→ **Given records**
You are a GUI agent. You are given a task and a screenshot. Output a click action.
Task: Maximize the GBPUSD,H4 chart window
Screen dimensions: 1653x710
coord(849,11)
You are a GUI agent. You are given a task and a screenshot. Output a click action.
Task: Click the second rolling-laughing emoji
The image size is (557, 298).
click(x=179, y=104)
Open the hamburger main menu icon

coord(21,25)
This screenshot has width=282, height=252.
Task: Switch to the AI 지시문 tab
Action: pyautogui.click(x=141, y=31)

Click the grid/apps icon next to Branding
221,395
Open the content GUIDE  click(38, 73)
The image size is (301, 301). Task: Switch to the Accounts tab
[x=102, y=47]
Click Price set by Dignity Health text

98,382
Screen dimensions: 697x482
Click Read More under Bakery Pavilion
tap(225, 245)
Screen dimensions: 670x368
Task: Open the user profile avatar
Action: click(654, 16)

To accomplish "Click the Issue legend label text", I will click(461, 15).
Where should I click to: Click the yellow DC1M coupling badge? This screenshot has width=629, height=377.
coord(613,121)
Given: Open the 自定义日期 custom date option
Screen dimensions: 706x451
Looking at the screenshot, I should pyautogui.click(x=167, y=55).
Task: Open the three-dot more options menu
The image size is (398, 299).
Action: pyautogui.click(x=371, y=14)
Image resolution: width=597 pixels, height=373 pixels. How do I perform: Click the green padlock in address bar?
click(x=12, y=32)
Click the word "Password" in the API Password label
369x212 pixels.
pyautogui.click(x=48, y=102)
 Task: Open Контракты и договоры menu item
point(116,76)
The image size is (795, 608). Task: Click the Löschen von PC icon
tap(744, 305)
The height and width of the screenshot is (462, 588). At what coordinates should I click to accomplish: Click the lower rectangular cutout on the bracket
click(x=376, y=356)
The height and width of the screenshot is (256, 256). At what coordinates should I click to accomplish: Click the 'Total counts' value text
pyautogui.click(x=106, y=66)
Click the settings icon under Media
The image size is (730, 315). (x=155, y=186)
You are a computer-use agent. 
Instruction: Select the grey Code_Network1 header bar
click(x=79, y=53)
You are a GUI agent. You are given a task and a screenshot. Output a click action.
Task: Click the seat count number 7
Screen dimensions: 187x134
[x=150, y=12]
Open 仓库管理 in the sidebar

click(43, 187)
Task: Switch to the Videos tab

→ **What is required**
All lines above with "label" in them should be returned.

→ **Answer box**
To accomplish "Click the Issue legend label text", I will click(461, 15).
Click the word "Password" in the API Password label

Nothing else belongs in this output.